If u = 3-x^3 then u' = -3x^2.

So `sqrt(3-x^3) * 3x^2 can be written as -`sqrt(u) du/dx, or -u^(1/2) du/dx.

The General Power Rule tells you that this integral of -u^(1/2) du/dx with respect to x is the same as the integral of -u^(1/2) with respect to u.

The integral of u^n with respect to u is 1/(n+1) u^(n+1).

We translate this back to the x variable and note that n = 1/2, getting -1 / (1/2+1) * (3 - x^3)^(1/2 + 1) = -2/3 (3 - x^3)^(3/2).

The general antiderivative is -2/3 (3 - x^3)^(3/2) + c. **

If you take the derivative of this expression -2/3 ( 3 - x^3)^(3/2) + c, you should get the original expression `sqrt(3-x^3) * 3 x^2. You should do this, and if you don't get the original expression you should self-critique this step by showing the instructor your steps, with your best explanation.

DER

COMMON ERROR: The solution is 2/3 (3 - x^3)^(3/2) + c.

The Chain Rule tell syou that the derivative of 2/3 (3 - x^3)^(3/2), which is a composite of g(x) = 3 - x^3 with f(z) = 2/3 z^(3/2), is g'(x) * f'(g(x)) = -3x^3 * `sqrt (3 - x^3). You missed the - sign. **

STUDENT QUESTION

what happened to the dervative of 3x^2

INSTRUCTOR RESPONSE

You're doing an antiderivative, not a derivative (naturally you know this). The derivative of 3 x^2 isn't relevant to finding the antiderivative.

If the 3 x^2 wasn't there, you wouldn't be able to integrate the function:

• The derivative of 2/3 * (3 - x^2)^(3/2) isn't sqrt( 3 - x^3).

• The derivative of 2/3 * (3 - x^3)^(3/2) is (3 - x^3) * (-3 x^2); the -3 x^2 comes from the chain rule.

• So without that 3 x^2 the antiderivative wouldn't be anything like 2/3 ( 3 - x^3)^(3/2).

This is the tricky thing about integration at this point in the course. It can be very tricky to 'reverse' the chain rule, but it's gotta be

done in one way or the other.

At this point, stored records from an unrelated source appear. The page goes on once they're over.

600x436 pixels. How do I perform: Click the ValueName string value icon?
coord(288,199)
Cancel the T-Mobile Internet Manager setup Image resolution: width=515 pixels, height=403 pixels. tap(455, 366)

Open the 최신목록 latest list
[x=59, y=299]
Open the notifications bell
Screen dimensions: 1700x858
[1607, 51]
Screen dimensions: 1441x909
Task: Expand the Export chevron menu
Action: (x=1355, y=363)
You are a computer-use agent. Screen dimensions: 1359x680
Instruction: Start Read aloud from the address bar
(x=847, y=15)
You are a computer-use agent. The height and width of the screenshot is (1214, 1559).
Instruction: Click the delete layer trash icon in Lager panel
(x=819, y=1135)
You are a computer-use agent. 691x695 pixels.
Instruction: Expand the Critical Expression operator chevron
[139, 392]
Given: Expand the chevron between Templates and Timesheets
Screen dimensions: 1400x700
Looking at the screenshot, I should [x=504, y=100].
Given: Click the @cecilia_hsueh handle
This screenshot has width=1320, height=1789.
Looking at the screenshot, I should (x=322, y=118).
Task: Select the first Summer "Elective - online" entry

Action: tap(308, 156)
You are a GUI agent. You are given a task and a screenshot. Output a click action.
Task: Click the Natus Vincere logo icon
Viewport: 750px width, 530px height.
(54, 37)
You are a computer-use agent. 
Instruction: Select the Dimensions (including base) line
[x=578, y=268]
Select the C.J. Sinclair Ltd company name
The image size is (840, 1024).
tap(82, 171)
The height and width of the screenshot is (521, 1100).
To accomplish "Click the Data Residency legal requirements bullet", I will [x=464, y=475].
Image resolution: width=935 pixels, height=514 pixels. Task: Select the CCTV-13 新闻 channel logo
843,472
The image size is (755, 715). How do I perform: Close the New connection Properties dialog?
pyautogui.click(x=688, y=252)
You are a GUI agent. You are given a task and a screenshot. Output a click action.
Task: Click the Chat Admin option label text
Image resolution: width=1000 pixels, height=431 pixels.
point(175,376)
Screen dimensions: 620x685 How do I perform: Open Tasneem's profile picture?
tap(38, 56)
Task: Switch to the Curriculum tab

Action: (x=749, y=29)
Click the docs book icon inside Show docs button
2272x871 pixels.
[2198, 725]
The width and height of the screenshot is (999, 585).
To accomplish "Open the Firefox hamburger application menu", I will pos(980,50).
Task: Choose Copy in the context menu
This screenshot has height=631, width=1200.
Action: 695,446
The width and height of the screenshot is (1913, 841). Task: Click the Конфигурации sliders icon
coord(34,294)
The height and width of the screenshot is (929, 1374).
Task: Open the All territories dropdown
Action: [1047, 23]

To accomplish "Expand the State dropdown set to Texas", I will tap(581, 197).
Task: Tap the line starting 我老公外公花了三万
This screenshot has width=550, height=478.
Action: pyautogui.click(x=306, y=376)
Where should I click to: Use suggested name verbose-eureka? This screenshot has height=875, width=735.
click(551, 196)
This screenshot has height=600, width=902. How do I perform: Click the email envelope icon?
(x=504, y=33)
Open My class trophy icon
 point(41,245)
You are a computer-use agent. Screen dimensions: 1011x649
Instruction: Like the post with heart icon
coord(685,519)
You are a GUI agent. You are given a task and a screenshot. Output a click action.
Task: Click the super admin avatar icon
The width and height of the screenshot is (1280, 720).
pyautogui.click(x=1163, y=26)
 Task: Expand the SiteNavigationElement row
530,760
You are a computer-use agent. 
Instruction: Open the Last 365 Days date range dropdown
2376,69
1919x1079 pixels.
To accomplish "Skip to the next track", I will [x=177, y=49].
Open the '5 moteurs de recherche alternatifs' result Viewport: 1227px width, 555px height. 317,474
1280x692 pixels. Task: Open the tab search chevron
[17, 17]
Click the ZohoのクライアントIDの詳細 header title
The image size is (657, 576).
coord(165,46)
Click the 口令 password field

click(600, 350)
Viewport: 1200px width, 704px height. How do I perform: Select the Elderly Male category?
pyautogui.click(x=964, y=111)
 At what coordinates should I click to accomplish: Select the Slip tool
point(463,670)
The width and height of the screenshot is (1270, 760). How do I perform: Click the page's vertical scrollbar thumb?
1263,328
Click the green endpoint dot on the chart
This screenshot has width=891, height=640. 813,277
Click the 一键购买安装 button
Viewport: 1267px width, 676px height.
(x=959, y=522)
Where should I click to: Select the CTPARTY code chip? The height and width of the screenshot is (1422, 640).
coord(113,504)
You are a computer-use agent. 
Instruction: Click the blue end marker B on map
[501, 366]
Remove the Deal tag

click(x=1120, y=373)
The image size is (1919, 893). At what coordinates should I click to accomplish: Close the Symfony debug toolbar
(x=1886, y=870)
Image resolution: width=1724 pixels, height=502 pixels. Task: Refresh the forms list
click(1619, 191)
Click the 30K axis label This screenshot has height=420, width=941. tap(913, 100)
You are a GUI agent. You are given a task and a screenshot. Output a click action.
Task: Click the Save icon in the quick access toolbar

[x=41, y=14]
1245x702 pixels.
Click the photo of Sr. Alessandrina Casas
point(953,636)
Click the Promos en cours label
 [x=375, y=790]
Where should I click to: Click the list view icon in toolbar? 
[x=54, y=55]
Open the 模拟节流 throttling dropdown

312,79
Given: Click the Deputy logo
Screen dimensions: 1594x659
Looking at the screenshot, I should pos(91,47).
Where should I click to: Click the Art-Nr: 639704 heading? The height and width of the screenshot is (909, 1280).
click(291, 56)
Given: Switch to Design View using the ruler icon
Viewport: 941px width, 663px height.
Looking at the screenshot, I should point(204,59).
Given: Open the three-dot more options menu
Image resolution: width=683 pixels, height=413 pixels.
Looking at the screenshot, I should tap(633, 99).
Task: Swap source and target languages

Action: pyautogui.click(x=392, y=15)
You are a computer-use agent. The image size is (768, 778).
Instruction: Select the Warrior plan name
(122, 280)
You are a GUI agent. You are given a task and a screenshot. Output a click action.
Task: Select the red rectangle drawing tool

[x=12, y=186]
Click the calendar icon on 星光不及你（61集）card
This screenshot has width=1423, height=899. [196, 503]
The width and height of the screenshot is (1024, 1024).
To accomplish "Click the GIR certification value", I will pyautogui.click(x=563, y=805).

These tricks are basically what Chapter 5 is about.

Also note the following:

• Once you think you have the antiderivative, it's very important to take the derivative and be sure it works out. If the derivative of the antiderivative isn't equal to your original expression, then you haven't integrated correctly.

• You learn a whole lot by taking the derivatives of your answers. This 'checking' process gives you immediate feedback and correction.

• Very few students learn to integrate without doing this.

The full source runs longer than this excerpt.